South Koreans are fearful of being kept in the dark about what would cause Biden to detonate a nuclear weapon on their behalf as North Korea's nuclear arsenal has expanded in size and capability.

A fear that Washington may stop the events in Seoul has prompted demands that South Korea produce its own nuclear weapons.

But in January, Yoon shocked Washington leaders when he became the first South Korean president in decades to bring up this concept again.

The U.S. quickly realized that encouraging words and actions would no longer be effective and that in order to stop South Korea from wishing to make its own bombs, it would have to make an actual offer.

Furthermore, Yoon stated that he anticipated making "tangible" progress before returning home.

Duyeon Kim, from the Centre for a New American Security, said it was a "big win" for South Korea to be involved in nuclear planning.

"Until now, tabletop exercises would end before Washington's decision to use nuclear weapons," said Kim.

"The U.S. had considered such information to be too classified to share, but it is important to practice and train for this scenario given the types of nuclear weapons North Korea is producing."

The South Korean government has been calling for more involvement, and this new Nuclear Consultative Group checks the box. But the more important query is whether it will allay public concerns.

It does not represent a complete U.S. commitment to using nuclear weapons to defend South Korea from an attack by North Korea.

On the other hand, Biden stated on Wednesday, "A nuclear attack by North Korea against the United States or its allies and partners is unacceptable and will result in the end of whatever regime were to take such an action."

As payment, the U.S. has required that South Korea continue to be a nuclear-free zone and a staunch opponent of the spread of nuclear weapons.

The U.S. believes that stopping South Korea from developing nuclear weapons is crucial because it worries that if it fails, other nations may do the same.

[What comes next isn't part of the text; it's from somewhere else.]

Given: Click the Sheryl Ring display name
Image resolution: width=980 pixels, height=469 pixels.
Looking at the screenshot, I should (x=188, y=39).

However, it is unclear whether these U.S. assurances will completely appease the important and increasingly vocal group of professors, scientists, and members of the ruling party in South Korea who have been advocating for Seoul to arm itself.

Dr. Cheong Seong-chang, a leading proponent of South Korea going nuclear, said that while the declaration had many positive aspects, it was "extremely regrettable that South Korea had openly given up its right to withdraw from the Nuclear Non-Proliferation Treaty [NPT]", adding that this had "further strengthened our nuclear shackles".

Biden stated that the U.S. was making ongoing efforts to re-engage North Korea in negotiations. Washington claims that Pyongyang has rejected multiple requests for unconditional talks.

Although Kim Jong Un, the leader of North Korea, declared the country's nuclear status to be "irreversible" last year, the U.S. still hopes to persuade North Korea to give up its nuclear weapons.

Some experts claim that discussing weapons control rather than denuclearization now makes more sense.